Ackerman says he gave up his private practice to “have the immediate effect of influencing the young mind of the resident.”

Adopting “Good Technology”

“My personality is to be an early adopter of technology,” Ackerman says. “I define good technology as something that creates greater efficiency in your practice … you have to prioritize which of those technologies you’re going to adopt, because unless you are independently wealthy, you can’t buy everything.”

Ackerman routinely tells students that the most critical element in today’s practice is an effective orthodontic practice-management software suite—one that integrates all the clinical and administrative functions on one platform. A truly useful system, Ackerman says, should allow anyone in the office—clinical or administrative staff—to be cross-trained for tasks such as generating letters or contracts, viewing images, or entering records.

On the clinical side, Ackerman counts the diode soft-tissue laser as probably the profession’s single most important advancement. “The diode is an adjunct to orthodontic finishing in that the orthodontic practitioner can obtain a more aesthetic result by doing gingival recontouring at the end of treatment,” Ackerman says. “It is an efficiency tool. If there is a posterior tooth that has some extra mucosa, you can trim that away so you can either band or bond that earlier in treatment.”

While he admits that there have been major breakthroughs in treatment, Ackerman still says that from a diagnostic and classification perspective, orthodontics has been relatively the same for the past 100 years. “We are still in the mode of treating the irregularity rather than the etiology,” he contends. “And we are going to be pressed by outside parties to develop outcomes assessments of exactly what we do as orthodontists. We have always thought that it was common sense that there were psychosocial benefits to treatment, but I think that in the future, third-party payors, perhaps even the government, are going to ask us to develop a database that demonstrates our outcomes.”

From Sushi to Sensors

Among several different projects on Ackerman’s research docket is a clinical trial for a device called a smart retainer. While freely admitting his bias (he is chief scientific officer of Atlanta-based Scientific Compliance, which makes the smart retainer), Ackerman says the device has the potential to solve the discrepancy between retainer wear that patients report versus their actual use.

**To do:**
a: Rewrite the passage of the Ackerman article starting at "Among several different" and ending at "their actual use.", substituting "monitored retainer" for "smart retainer".
b: Please pick up the Ackerman article after its final sentence and write the next part.
The items below have no connection to the Ackerman article.

[Stored data entries]
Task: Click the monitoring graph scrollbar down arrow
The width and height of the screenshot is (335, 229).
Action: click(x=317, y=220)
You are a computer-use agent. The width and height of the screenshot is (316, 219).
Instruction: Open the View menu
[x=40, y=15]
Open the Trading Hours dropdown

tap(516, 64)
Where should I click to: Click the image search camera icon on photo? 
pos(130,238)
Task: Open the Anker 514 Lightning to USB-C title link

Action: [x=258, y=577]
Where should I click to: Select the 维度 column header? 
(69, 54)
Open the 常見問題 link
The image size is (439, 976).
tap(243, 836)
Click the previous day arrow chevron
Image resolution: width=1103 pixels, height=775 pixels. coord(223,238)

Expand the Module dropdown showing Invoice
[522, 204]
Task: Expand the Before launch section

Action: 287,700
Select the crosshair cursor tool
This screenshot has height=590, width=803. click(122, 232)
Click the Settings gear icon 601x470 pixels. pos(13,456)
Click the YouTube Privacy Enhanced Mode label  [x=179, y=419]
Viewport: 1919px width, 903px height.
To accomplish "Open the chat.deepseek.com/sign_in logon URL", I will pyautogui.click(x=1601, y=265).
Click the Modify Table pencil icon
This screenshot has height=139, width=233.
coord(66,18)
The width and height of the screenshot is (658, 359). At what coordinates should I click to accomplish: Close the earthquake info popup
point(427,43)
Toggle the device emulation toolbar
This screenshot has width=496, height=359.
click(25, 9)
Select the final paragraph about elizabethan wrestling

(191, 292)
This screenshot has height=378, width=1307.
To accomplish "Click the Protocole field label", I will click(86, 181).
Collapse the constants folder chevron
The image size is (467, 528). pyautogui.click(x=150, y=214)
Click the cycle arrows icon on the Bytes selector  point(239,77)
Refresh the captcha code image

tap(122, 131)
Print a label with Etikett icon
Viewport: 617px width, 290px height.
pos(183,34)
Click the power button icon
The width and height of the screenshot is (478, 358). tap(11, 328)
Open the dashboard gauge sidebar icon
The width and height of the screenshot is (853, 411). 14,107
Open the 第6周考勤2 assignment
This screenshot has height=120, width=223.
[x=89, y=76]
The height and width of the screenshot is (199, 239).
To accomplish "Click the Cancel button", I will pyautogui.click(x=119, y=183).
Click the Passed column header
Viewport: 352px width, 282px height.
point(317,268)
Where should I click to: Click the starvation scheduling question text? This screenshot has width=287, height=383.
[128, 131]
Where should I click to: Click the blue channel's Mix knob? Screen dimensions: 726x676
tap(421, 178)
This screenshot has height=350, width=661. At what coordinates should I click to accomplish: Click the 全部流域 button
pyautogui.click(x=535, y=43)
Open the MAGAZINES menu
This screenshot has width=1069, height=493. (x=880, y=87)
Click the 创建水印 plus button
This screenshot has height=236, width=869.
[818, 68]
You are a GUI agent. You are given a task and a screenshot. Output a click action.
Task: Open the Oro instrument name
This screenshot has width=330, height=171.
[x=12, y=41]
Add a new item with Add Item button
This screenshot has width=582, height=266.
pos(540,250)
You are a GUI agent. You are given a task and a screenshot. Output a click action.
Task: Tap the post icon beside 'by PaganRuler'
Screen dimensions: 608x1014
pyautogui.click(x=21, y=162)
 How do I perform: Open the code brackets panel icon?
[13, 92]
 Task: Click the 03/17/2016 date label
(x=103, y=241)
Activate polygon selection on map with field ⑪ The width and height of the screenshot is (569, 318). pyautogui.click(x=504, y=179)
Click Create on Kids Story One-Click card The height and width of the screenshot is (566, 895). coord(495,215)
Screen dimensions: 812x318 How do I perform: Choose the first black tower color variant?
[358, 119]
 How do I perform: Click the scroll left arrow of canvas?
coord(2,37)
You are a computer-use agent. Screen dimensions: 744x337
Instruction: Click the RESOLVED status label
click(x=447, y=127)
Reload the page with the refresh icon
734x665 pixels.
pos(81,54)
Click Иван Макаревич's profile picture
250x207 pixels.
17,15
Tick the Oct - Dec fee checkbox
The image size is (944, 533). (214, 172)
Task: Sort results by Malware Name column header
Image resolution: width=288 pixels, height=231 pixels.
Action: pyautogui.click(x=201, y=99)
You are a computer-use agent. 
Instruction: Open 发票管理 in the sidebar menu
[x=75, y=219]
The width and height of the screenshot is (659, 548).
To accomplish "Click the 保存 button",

**Written answers:**
a:
Among several different projects on Ackerman’s research docket is a clinical trial for a device called a monitored retainer. While freely admitting his bias (he is chief scientific officer of Atlanta-based Scientific Compliance, which makes the monitored retainer), Ackerman says the device has the potential to solve the discrepancy between retainer wear that patients report versus their actual use.

b:
The device features a miniature microsensor embedded in the retainer, which comes with proprietary software and a reader that displays precise retainer use on any PC. The evolution of the device illustrates how ideas can come from anywhere.

The epiphany came from a friend who was puzzled by the freshness of sushi at a land-locked restaurant in the Midwest. “My friend asked the manager, ‘How do you know the sushi is fresh?’ and the guy showed him the special containers that it came in, and there was a special sensor that made sure that container was always at the temperature that it needed to be,” Ackerman says. “They scanned that little sensor, and they can either accept the shipment or decline the shipment, depending on the freshness.”

Ackerman’s friend found out who made the sensors, and reasoning that the mouth has a relatively constant temperature, he and Ackerman honed the sensor, which essentially takes readings every 40 minutes. “I had this idea that orthodontists who want to improve outcomes in clinical practice would jump at the possibility of tracking compliance with any removable appliance,” Ackerman enthuses. “This would give us really important data on our whole philosophy of retention. Who would have thought that the greatest clinical innovation in contemporary orthodontics would come from having sushi in Iowa?”